-- Given data --
■ ■ ■ ■ ■ ■ ■

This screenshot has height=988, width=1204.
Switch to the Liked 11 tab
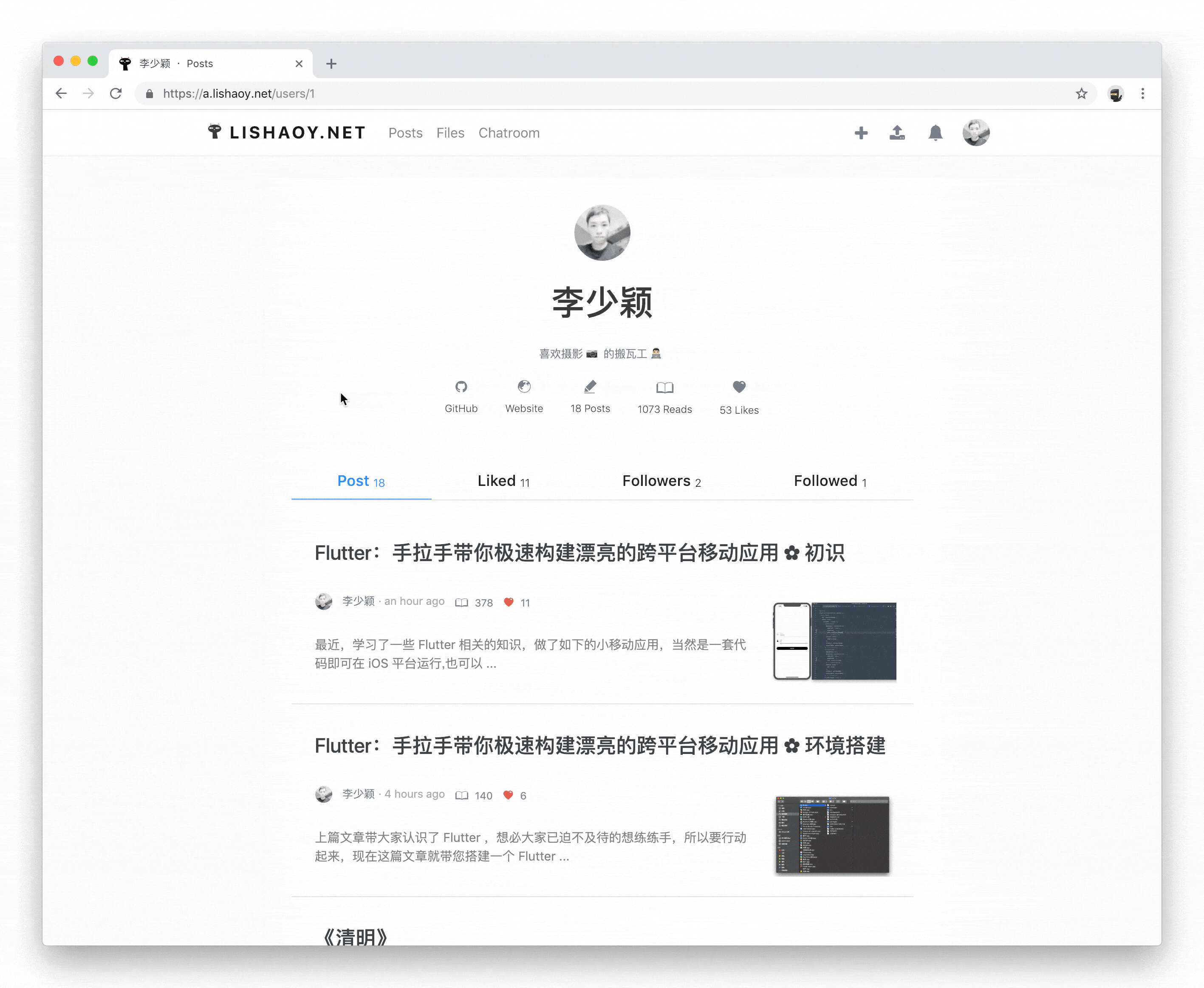(504, 480)
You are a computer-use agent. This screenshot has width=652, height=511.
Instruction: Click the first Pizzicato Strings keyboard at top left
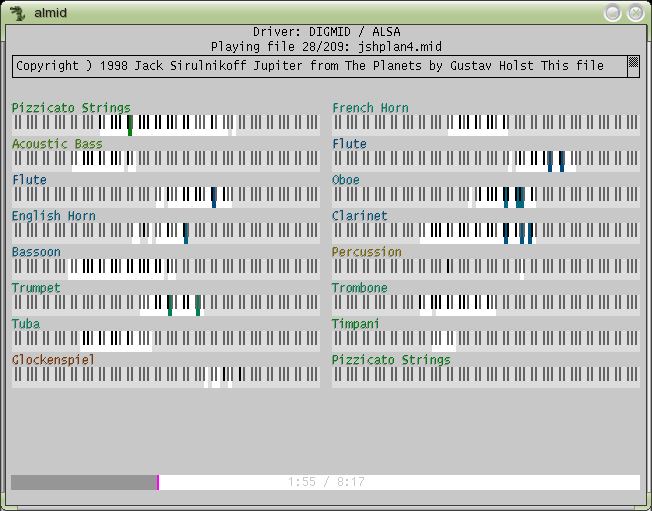point(165,124)
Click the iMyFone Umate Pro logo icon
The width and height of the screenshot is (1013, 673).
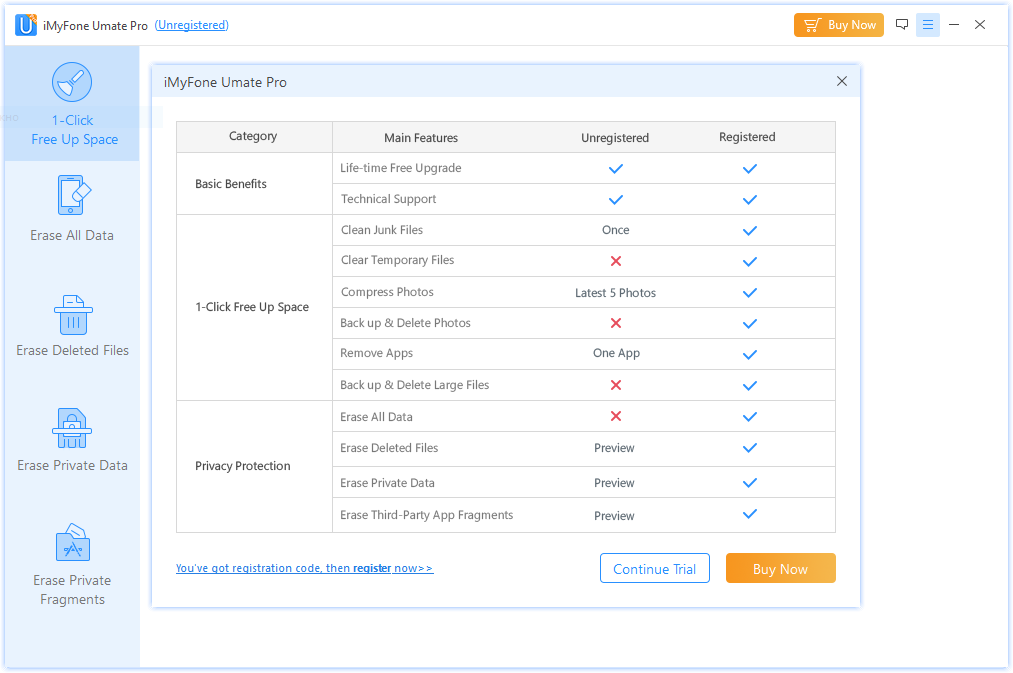(26, 25)
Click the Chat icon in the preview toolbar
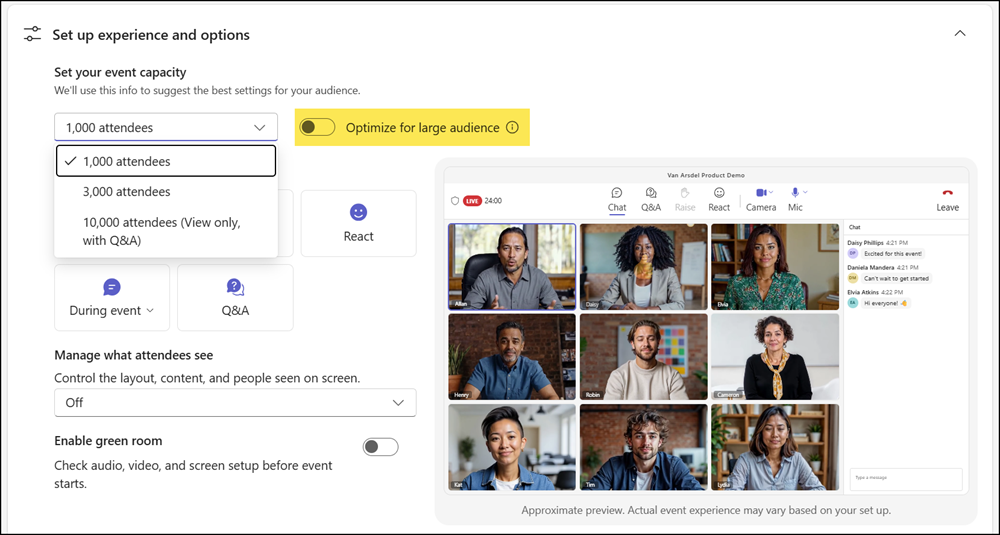The width and height of the screenshot is (1000, 535). [x=617, y=193]
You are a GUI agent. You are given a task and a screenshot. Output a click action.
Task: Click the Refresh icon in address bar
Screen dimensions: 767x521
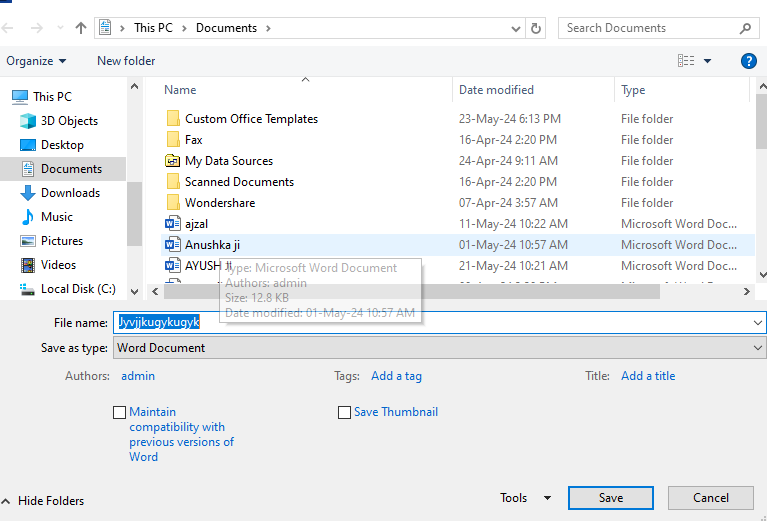point(536,29)
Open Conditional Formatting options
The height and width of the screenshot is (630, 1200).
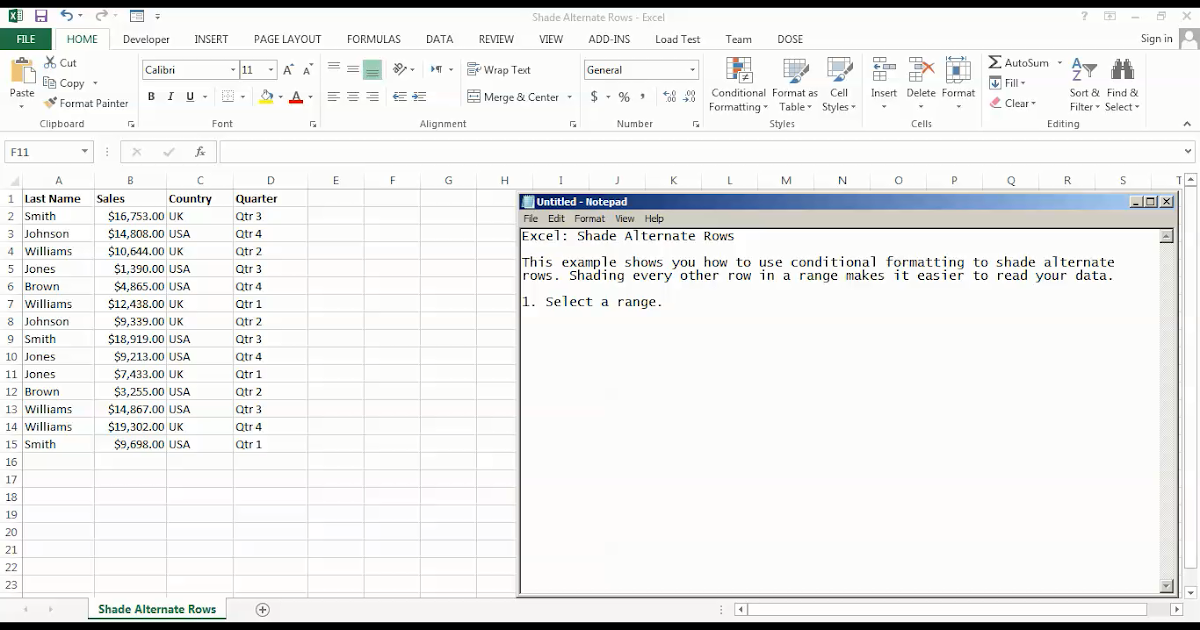pyautogui.click(x=737, y=85)
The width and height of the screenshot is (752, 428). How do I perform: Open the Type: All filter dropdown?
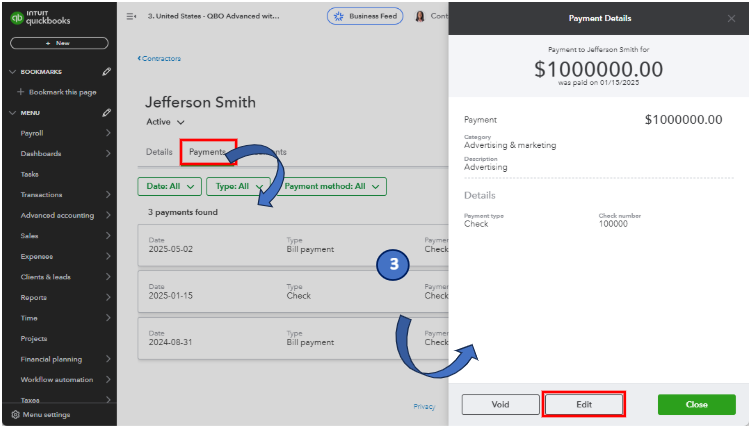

■ ■ ■ ■ ■ ■ ■

-- Problem statement --
If a record holds a picture, leave the picture out, but repeat every line exactly.

-- Task result --
This screenshot has height=988, width=1204.
Switch to the Liked 11 tab
(504, 480)
You are a computer-use agent. This screenshot has width=652, height=511.
Instruction: Click the first Pizzicato Strings keyboard at top left
point(165,124)
Click the iMyFone Umate Pro logo icon
The width and height of the screenshot is (1013, 673).
(26, 25)
Click the Chat icon in the preview toolbar
The width and height of the screenshot is (1000, 535). [x=617, y=193]
You are a GUI agent. You are given a task and a screenshot. Output a click action.
Task: Click the Refresh icon in address bar
Screen dimensions: 767x521
point(536,29)
Open Conditional Formatting options
The height and width of the screenshot is (630, 1200).
pyautogui.click(x=737, y=85)
The width and height of the screenshot is (752, 428). How do I perform: Open the Type: All filter dropdown?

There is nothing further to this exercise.